🤖 AI Summary
This study addresses how AI systems may perpetuate and amplify societal biases when processing skin-tone-modified emojis, thereby undermining fairness and inclusivity in online identity expression. It presents the first large-scale comparative analysis of specialized emoji embedding models (e.g., emoji2vec, emoji-sw2v) and mainstream large language models (e.g., Llama, Gemma, Qwen, Mistral) with respect to skin-tone emoji representations. Through systematic evaluation across semantic consistency, representational similarity, sentiment polarity, and core bias dimensions, the research reveals that specialized models exhibit severe semantic distortions, while large language models—despite supporting skin-tone modifiers—still harbor systemic biases, manifesting as inconsistent sentiment associations and semantic misalignments across skin tones. These findings expose structural flaws in foundational models and underscore the urgent need for platforms to implement rigorous algorithmic auditing and mitigation mechanisms.
📝 Abstract
Skin-toned emojis are crucial for fostering personal identity and social inclusion in online communication. As AI models, particularly Large Language Models (LLMs), increasingly mediate interactions on web platforms, the risk that these systems perpetuate societal biases through their representation of such symbols is a significant concern. This paper presents the first large-scale comparative study of bias in skin-toned emoji representations across two distinct model classes.

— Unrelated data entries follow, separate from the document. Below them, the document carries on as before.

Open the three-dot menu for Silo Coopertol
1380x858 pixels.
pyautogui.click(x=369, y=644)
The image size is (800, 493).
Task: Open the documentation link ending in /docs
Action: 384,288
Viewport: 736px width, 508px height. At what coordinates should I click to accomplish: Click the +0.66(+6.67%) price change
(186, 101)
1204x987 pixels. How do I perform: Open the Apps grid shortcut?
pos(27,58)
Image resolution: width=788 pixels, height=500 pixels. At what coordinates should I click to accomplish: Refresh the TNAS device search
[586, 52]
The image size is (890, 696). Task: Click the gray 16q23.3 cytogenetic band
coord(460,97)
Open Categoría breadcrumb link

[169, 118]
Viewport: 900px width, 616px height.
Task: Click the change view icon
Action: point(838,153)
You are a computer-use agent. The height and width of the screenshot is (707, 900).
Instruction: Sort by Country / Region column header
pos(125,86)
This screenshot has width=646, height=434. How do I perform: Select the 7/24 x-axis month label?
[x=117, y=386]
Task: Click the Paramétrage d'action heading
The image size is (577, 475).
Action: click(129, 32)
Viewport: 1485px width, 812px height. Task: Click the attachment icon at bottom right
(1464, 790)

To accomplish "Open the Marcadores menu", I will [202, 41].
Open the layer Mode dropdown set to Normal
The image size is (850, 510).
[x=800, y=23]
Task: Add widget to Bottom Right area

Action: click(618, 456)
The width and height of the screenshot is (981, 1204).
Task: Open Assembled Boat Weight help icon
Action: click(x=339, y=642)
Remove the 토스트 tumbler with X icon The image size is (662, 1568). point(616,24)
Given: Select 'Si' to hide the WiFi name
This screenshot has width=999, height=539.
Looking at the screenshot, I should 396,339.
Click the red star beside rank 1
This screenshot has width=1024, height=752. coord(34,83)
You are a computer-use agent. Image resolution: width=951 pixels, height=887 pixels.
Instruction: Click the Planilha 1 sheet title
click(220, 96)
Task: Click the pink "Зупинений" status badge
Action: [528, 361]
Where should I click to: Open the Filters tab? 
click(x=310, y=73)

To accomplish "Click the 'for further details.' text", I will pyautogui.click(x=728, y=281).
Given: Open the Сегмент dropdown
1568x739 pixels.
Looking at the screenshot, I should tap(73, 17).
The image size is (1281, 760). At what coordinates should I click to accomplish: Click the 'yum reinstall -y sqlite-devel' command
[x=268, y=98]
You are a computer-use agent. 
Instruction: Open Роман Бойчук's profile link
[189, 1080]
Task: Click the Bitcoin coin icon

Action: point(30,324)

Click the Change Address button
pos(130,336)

We systematically evaluate dedicated emoji embedding models (emoji2vec, emoji-sw2v) against four modern LLMs (Llama, Gemma, Qwen, and Mistral). Our analysis first reveals a critical performance gap: while LLMs demonstrate robust support for skin tone modifiers, widely-used specialized emoji models exhibit severe deficiencies. More importantly, a multi-faceted investigation into semantic consistency, representational similarity, sentiment polarity, and core biases uncovers systemic disparities. We find evidence of skewed sentiment and inconsistent meanings associated with emojis across different skin tones, highlighting latent biases within these foundational models. Our findings underscore the urgent need for developers and platforms to audit and mitigate these representational harms, ensuring that AI's role on the web promotes genuine equity rather than reinforcing societal biases.